Internet – La tecnica “dell’abbeveratoio” è una minaccia concreta e consiste nell’hackeraggio di un sito web con elevati volumi di traffico per diffondere malware sui computer degli utenti che, volendo consultarlo, vengono invece indirizzati a un sito web dannoso.
Applicazioni – Le applicazioni, in particolare quelle Android meno sicure e quelle craccate reperibili su siti peer-to-peer sono particolarmente in voga tra i cybercriminali e si trasformano spesso in un gateway per la diffusione di malware o spyware nel perimetro aziendale. Nel migliore dei casi si rivelano scareware, ossia software dannosi che visualizzano notifiche tecniche allarmanti direttamente sul display del dispositivo o sullo schermo del PC, che l’utente fa bene ad ignorare.
Wi-Fi – Gli hotspot pubblici non sicuri rappresentano ancora un punto di approdo ideale per sferrare attacchi informatici, intercettare le comunicazioni o persino carpire dati e password di servizi a cui l’utente accede tramite hotspot senza avvalersi di una VPN.
Dispositivi/Oggetti connessi – Poiché è possibile accedervi da remoto, i dispositivi IoT sono molto vulnerabili e possono consentire ai cybercriminali di “appoggiarsi” alla rete aziendale che li ospita o tramutarsi in piattaforma per sferrare massicci attacchi denial-of-service. Forse l’assistente virtuale appena installato nel bel mezzo dell’ufficio open space non è stata poi una grande idea!
Chiavette USB – Una chiavetta USB non meglio identificabile e apparentemente (opportunamente!) dimenticata su qualche scrivania potrebbe contenere software dannosi.
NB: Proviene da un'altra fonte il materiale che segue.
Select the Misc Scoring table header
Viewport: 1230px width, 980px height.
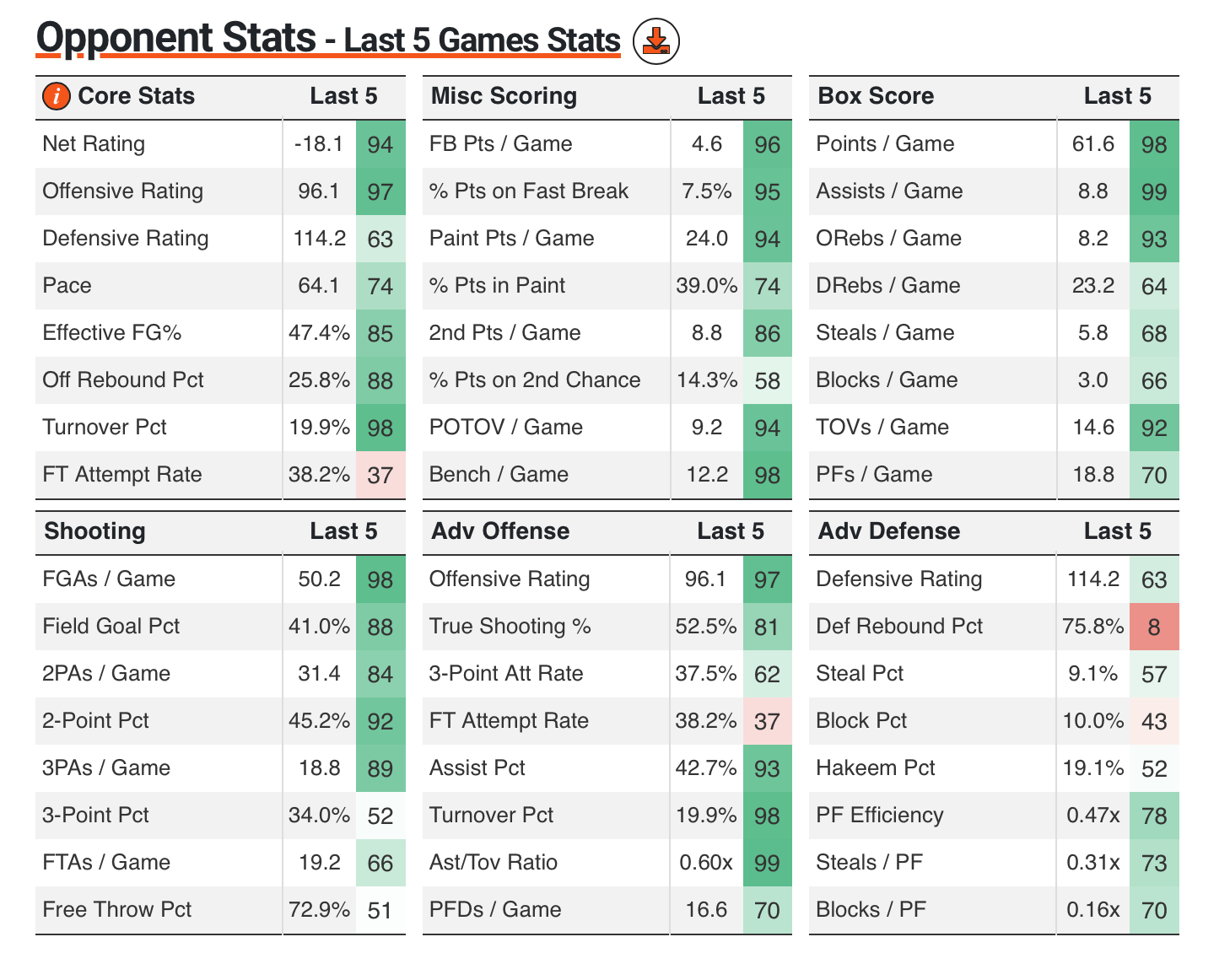tap(504, 96)
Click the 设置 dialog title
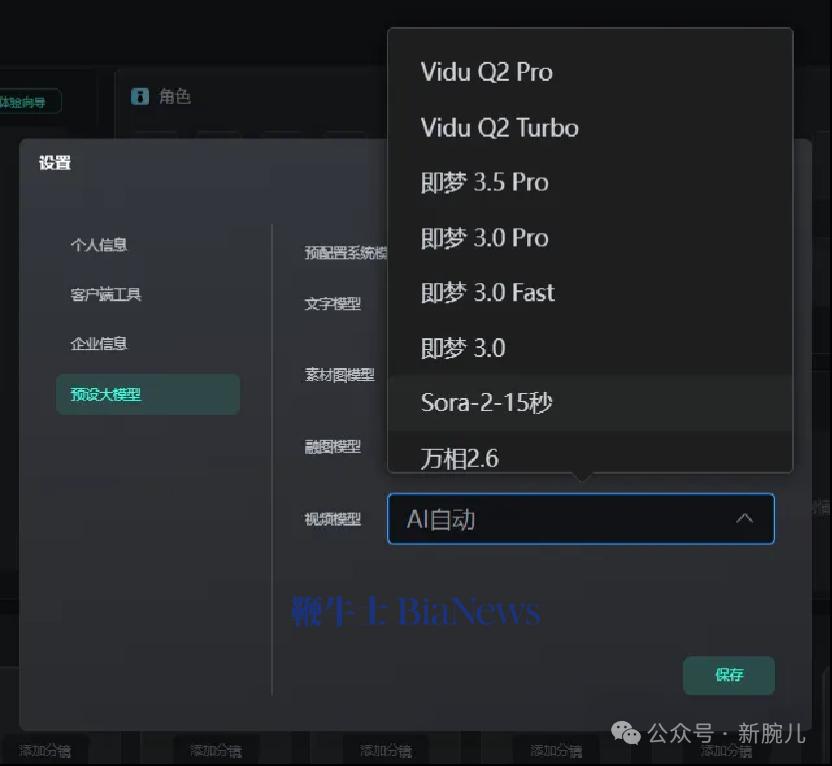 click(55, 162)
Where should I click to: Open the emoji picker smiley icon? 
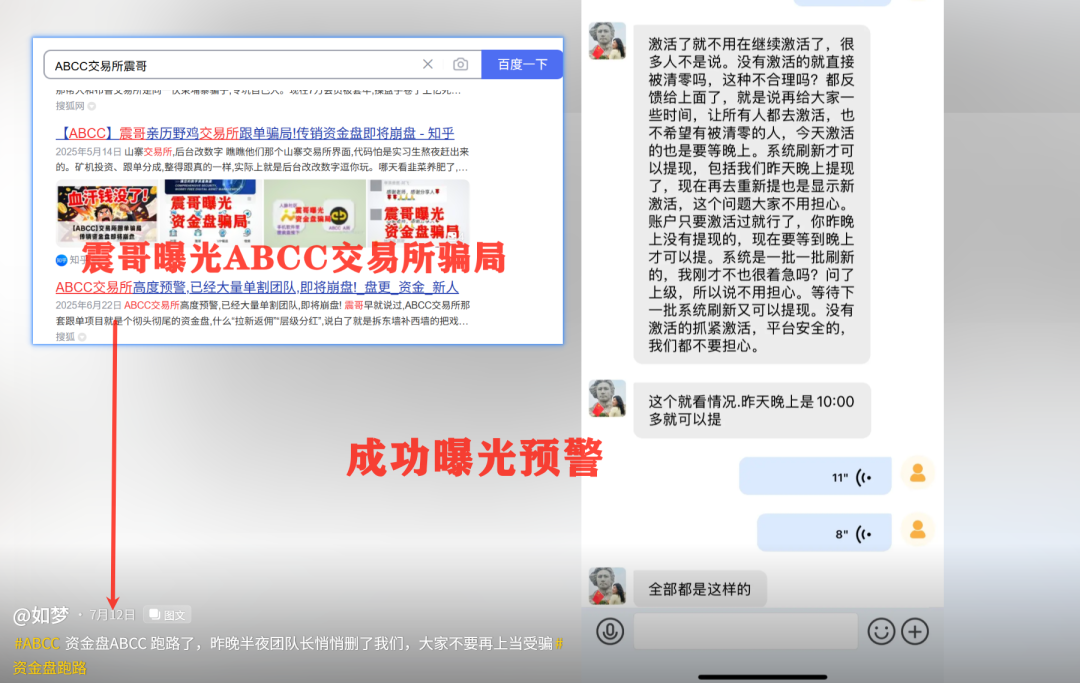pos(881,631)
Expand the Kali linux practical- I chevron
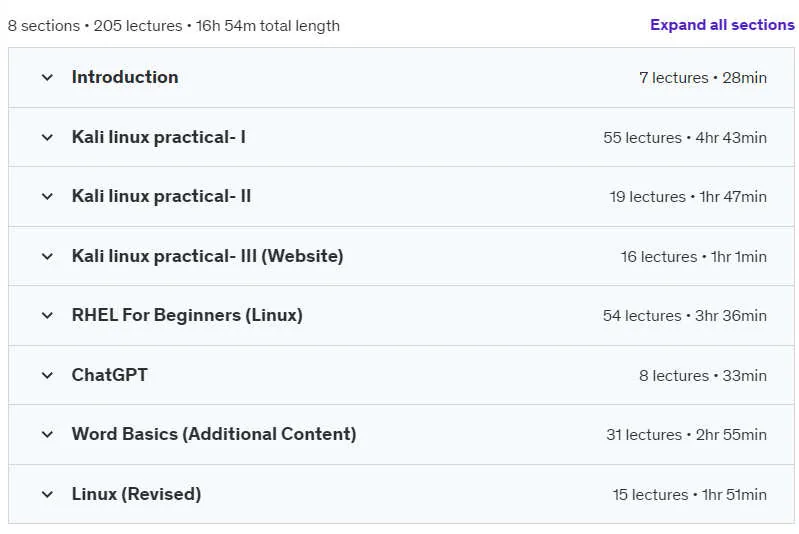799x534 pixels. (47, 138)
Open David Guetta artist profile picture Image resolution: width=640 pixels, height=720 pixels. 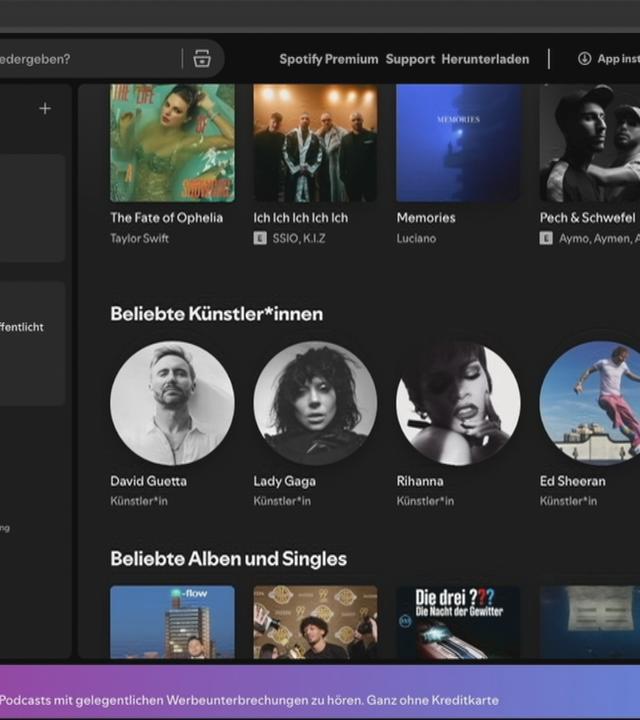point(172,403)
È necessario non collegarla o visualizzarne i contenuti su una regolare postazione di lavoro bensì avvalersi di computer specificamente adibito allo scopo, idealmente isolato dal resto della rete.
Ecosistema – La relazione di fiducia tra un’azienda e i suoi fornitori spesso favorisce la disattenzione. Se un anello della catena è scarsamente protetto, può trasformarsi nel punto debole di cui gli hacker possono approfittare per accedere all’intero ecosistema.
Il fattore umano – Spacciarsi per l’amministratore delegato di una società con l’intento di rubare denaro disponendo a piacimento delle risorse contabili aziendali, ad esempio, è una pratica molto più comune di quanto si pensi. Facile, per potenziali malintenzionati, portare a compimento un tale crimine reperendo informazioni adeguate su Internet.